Mortar and Pestle from bronze alloy - Greece
I love the history of all things medical and try to incorporate them into my novels. Little did I know that when I learned how to treat horses with salves and herbs for inflammation as a child and then wrapped the horses leg that I was making a type of poultice. However, I’m no expert when it comes to knowing all that much about the art of making a poultice, but I'm gaining more knowledge all the time because I want to incorporate it into my novels and in fact I did in my second novel.

I’ve explored the internet and I’ve found a few interesting sites I thought you might enjoy if you're interested in this fascinating subject. Here’s one that will give you a description of a poultice.

What I like about this video where you will learn how to make a garlic poultice
is that the instructor uses a mortar and pestle that was used during the Regency and long before that time but the types and styles are many. I like the picture of the mortar and pestle in the above picture from Greece.

I learned more about how to make a poultice when I wrote Chameleon, book two of The Ravensmoore Chronicles.
If you are an expert on the making of a poultice during the Regency era or if you make them today, please jump in here and comment. I’m researching to find out if anyone at Bethlem's lunatic asylum, aka Bedlam, used any kind of poultice related to mental illness. I bet someone tried it.They tried so many awful things a poultice would have been a kind relief.

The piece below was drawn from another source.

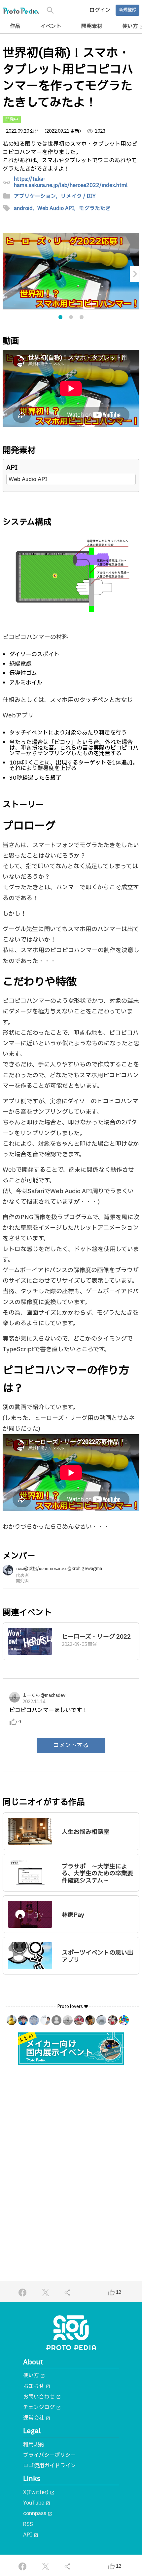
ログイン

Now, I’m also intrigued with alternative medicine, acupressure, acupuncture, herbs, etc. but I better save that for another time. I'm sure that the Native American Indians must have too. I’m wondering what type of cloth would have been used during the Regency and how they got the poultice to remain in place. I'm thinking these things moved easily and would slip without much effort. If you actually know a bit about using a poultice during the Regency, another time period or today please jump in and share your knowledge.


Jillian Kent loves England's Regency era. In 2013 her second book in The Ravensmoore Chronicles, Chameleon, finaled in both the Selah at Blue Ridge Mountains Christian Writers Conference in romance fiction and in Romance Writers of America's prestigious Daphne du Maurier for Excellence in Mystery/Suspense. Jillian is employed as a counselor for nursing students in Cincinnati, Ohio and possesses a masters degree in social work. She is a member of the American Association of Christian Counselors and passionate about mental health, wellness, and stomping out the stigma of mental illness. You can reach her at and explore further at her website can also find her on Twitter @JillKentAuthor and Facebook

Jillian's most recent post for The Well Writer is here at Christian Fiction Online Magazine


  1. Very interesting post, Jill, thank you!

    mauback55 at gmail dot com

    1. Hi Melanie,
      Thanks for the kind words. A lot of folks may need some kind of poultice today to reduce the bruising and swelling from getting knocked about out there in the store wars. I prefer to stay home and relax with family and friends. Hope you had a good Thanksgiving.

  2. Interesting post, Jillian. Do you know why people would need a poultice? In what circumstances?

    1. Hi Vickie,
      The poultice has been used for wounds, cuts, burns. I believe that Native American Indians used mash pumpkin as a poultice for cuts and wounds.

  3. I've heard of people long ago making poultices but have never made any myself.

  4. You should try it. Maybe try the one that's in the video.